We have multiple CCR2116 running (4 to be exactly), but on 1 of these routers we have some strange memory leak, i noticed it also in v7.19.1 but maybe i was started earlier, that i don't know for sure.

Every 3 to 4 weeks the memory reaches around 35% the router get problems.

Routing table is stuck (freezed), so routes that where in the routing table just before the critical point stays working, but are not visible any more and not updating, but traffic stils flowing.

BGP and OSPF stops working completly (also config not visible any more in winbox), no route updates and routes not getting announced any more.

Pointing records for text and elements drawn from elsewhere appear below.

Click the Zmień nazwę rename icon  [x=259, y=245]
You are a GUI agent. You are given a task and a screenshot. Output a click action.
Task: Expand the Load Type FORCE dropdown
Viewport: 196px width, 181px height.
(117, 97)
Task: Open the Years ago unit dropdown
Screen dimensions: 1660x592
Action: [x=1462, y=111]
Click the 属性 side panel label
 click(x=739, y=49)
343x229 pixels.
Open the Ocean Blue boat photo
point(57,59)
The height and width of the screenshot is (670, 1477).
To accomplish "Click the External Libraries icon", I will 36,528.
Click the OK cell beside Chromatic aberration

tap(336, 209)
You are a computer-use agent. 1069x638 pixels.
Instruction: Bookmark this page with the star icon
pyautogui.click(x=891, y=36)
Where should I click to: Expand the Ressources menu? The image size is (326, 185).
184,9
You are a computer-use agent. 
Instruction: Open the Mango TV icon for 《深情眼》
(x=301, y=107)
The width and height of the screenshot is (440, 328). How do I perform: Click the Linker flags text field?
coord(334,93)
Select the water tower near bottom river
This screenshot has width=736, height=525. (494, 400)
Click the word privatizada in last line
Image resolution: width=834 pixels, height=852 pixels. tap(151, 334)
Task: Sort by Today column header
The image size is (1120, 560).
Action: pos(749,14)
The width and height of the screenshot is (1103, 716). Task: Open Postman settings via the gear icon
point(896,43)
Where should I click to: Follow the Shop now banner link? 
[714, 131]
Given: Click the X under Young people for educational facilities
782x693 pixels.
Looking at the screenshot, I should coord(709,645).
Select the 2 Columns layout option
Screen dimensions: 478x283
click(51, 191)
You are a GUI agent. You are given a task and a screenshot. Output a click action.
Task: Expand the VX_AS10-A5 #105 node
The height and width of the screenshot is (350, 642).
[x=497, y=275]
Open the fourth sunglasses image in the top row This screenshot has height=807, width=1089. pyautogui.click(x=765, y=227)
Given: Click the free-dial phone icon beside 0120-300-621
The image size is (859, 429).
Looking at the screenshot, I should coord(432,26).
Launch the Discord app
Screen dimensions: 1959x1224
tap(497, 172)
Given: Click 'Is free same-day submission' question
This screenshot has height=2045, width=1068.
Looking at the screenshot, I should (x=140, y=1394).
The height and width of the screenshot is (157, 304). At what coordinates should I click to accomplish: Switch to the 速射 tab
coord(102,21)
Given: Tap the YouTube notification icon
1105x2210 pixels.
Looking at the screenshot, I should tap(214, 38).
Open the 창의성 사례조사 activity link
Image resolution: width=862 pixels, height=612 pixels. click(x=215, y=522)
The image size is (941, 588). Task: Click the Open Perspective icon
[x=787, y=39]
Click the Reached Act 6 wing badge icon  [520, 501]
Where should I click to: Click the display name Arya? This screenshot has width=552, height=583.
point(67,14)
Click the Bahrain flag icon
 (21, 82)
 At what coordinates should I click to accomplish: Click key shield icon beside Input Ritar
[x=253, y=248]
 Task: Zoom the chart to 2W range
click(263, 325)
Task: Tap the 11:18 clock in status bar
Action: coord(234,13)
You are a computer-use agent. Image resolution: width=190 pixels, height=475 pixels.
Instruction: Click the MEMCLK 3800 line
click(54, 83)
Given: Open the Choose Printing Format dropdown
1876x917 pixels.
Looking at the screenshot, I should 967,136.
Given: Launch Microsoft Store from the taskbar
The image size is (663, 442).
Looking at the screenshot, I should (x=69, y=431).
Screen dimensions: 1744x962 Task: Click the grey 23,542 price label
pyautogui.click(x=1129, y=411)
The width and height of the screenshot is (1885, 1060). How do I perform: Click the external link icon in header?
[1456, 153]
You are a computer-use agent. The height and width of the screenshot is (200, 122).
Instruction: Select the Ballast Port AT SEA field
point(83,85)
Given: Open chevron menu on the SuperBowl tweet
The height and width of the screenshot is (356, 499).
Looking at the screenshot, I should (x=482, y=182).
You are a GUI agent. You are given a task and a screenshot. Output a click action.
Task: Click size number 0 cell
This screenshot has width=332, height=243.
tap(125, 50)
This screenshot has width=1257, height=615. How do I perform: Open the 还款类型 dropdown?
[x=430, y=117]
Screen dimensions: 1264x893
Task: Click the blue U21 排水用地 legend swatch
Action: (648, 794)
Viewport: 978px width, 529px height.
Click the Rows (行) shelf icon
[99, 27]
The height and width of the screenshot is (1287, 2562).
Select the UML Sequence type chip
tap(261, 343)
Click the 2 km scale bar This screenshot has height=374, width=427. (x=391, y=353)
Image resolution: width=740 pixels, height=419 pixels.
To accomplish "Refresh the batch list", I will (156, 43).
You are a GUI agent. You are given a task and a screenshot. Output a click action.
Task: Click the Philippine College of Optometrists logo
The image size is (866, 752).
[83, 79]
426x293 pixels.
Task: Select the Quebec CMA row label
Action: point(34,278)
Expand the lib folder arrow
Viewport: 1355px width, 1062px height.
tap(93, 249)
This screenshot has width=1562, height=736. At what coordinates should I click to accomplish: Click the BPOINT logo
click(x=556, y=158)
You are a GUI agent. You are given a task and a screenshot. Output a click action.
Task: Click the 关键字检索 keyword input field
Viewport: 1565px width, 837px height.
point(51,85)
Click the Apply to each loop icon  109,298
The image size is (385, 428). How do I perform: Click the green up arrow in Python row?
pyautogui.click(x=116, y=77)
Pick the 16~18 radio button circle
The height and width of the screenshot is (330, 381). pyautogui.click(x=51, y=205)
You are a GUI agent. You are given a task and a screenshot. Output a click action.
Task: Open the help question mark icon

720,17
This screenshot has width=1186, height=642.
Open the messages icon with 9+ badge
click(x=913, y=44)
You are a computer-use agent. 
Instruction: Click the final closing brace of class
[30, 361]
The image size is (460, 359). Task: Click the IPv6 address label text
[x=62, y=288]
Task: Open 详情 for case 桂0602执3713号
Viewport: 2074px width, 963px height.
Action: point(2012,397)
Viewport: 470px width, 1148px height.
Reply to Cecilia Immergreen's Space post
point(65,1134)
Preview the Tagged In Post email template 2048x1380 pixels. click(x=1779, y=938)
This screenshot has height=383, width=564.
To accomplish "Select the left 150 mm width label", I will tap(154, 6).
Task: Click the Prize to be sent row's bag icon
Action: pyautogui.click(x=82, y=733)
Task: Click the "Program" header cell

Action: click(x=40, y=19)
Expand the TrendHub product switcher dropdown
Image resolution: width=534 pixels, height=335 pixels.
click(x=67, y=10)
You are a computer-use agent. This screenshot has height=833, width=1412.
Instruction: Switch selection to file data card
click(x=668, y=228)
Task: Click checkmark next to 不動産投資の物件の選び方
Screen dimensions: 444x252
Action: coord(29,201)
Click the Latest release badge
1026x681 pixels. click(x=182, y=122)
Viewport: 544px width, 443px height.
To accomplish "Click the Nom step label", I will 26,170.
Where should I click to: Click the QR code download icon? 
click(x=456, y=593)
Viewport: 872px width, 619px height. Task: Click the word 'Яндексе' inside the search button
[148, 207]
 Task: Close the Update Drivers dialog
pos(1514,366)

router is only used for BGP, OSPF and VRRP
no firewall active or session tracking.
no l3hw offload active

To get it working again i have to reboot the unit.

Do they run same ROS version?
Do they went same way of upgrades as some leftovers could be deeply hidden in rules?
Can you export config, netinstall device and import configuration?

Just answering myself after a few months, i found the cause/solution of the problem.

For anyone who have maybe the same:

We have around 160 BGP peering session (transit and peering) we have them al on “alone“ for input and output affinity. But, i think since a certain version update, the limit for BGP is 100 unique Processes: Routing Protocol Multi-core Support - RouterOS - MikroTik Documentation

After setting input to “remote-as“ and output to “input“ for most of the peering sessions, and transit i have set to “afi“ for input and “input“ for output we have about 40 proccesses left.

This fixed the problem!
No more memory leak, no more ever growning memory usage and no more problems/freezes.

1 Like

Ok I understand that there is a number of processes limit, but what I do not understand is why exceeding that limit would then cause a leak. Maybe you want to report a bug (make a ticket) so someone can look at that.

BTW, you have many BGP peers, did you ever notice a tendency for several BGP connections to close when one hits a trigger to close? (peer reboot, connection down for >holdtime). You can see in the (refreshed) connections window that several peers have the same uptime even when there is no common cause for disconnect.

I am fighting that problem for quite some time now. Support has suggested changing those affinity settings but it doesn’t help.

I think, but this is a assumption/feeling, that every reconnect the peer becomes in another process of the existing 100 but somewhere the “old process“ does not clean-up the memory..

It doesn’t look like i have the problem you describe. the peers with same uptime are the same remote-as connected over multiple exchanges.

On thanks for the info. I still cannot understand what is happening but one clue is that all those peers affected by this are L2TP/IPsec tunnels connected to the same local IP. These are backup connections in a head-office-to-branch-office network where the main traffic is over GRE/IPsec but the L2TP/IPsec is used for backup over LTE. It appears that (in some cases) when a peer disconnects, all peers with the same local address (but different remote address) disconnect at the same time.

As long as I am not sure that is resolved, I hesitate to update another installation where a lot more peers are over L2TP/IPsec… it is still running RouterOS v6.